• Data for this task

------------------------------

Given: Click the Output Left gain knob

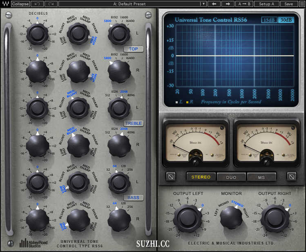Looking at the screenshot, I should click(x=187, y=218).
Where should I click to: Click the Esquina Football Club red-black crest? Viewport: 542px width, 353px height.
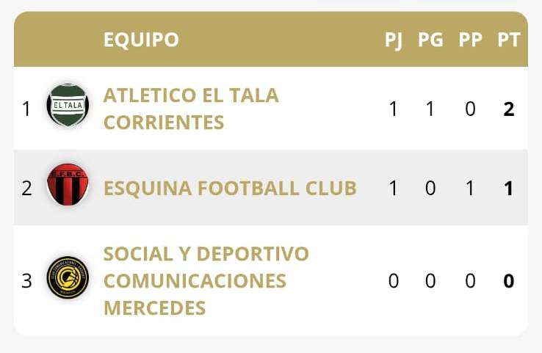[68, 184]
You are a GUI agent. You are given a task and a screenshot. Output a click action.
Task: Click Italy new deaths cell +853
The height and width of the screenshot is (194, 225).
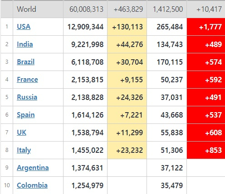[206, 150]
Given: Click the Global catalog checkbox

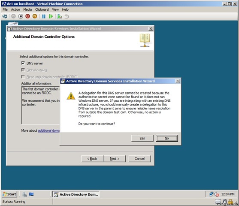Looking at the screenshot, I should pos(23,70).
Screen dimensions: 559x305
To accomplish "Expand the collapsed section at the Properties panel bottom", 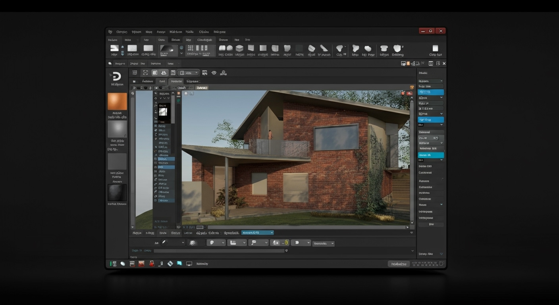I will click(x=431, y=253).
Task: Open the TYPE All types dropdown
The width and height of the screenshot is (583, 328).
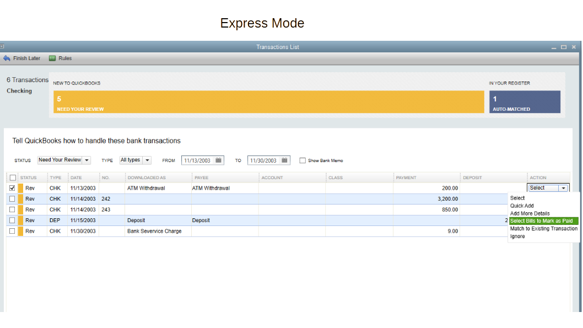Action: coord(146,159)
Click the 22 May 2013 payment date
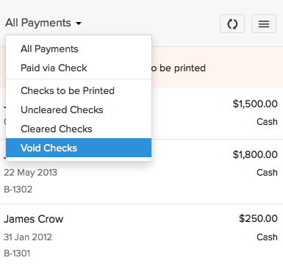Screen dimensions: 283x266 click(30, 173)
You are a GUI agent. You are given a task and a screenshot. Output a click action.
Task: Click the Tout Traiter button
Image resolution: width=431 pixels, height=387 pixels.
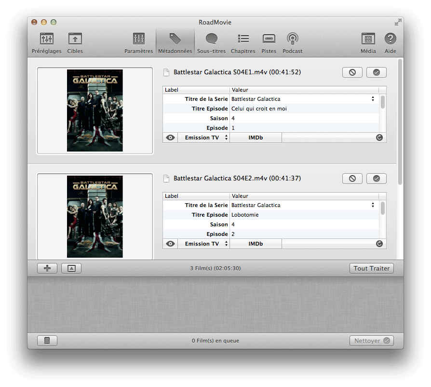click(x=371, y=268)
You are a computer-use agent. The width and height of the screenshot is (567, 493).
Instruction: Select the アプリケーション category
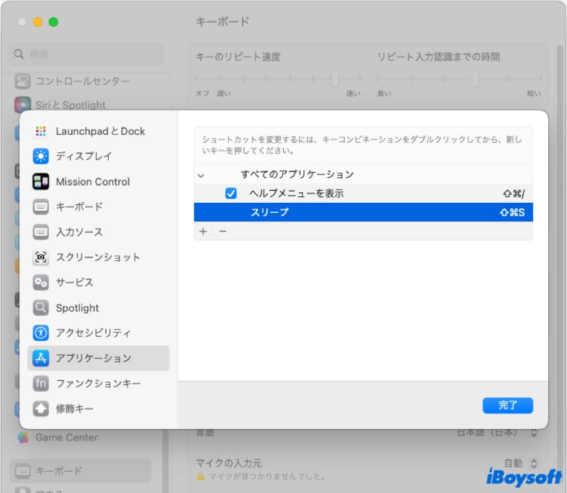tap(93, 358)
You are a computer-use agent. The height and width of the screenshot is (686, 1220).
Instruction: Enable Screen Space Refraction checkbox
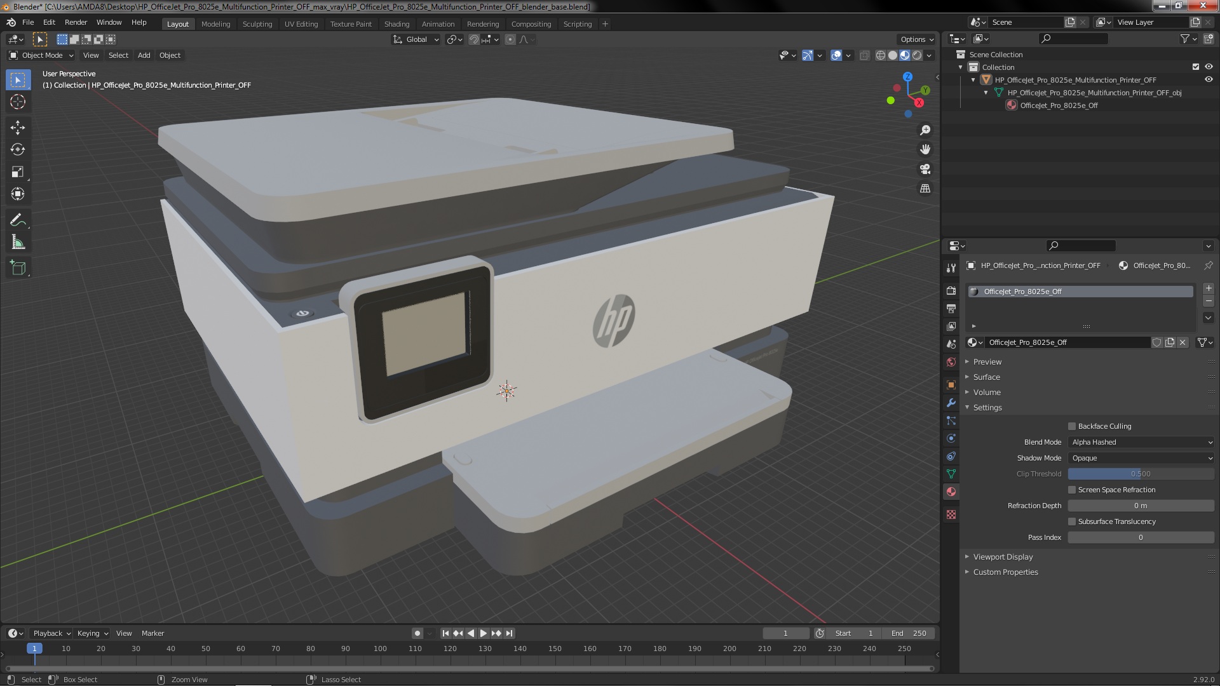1073,489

------------------------------

• About this exercise
Copy exactly the lines from the line containing "Instruction: Select the アプリケーション category" through the last line of the records above, both included, and leave out any pictures.

• The completed task
Instruction: Select the アプリケーション category
tap(93, 358)
You are a computer-use agent. The height and width of the screenshot is (686, 1220).
Instruction: Enable Screen Space Refraction checkbox
1073,489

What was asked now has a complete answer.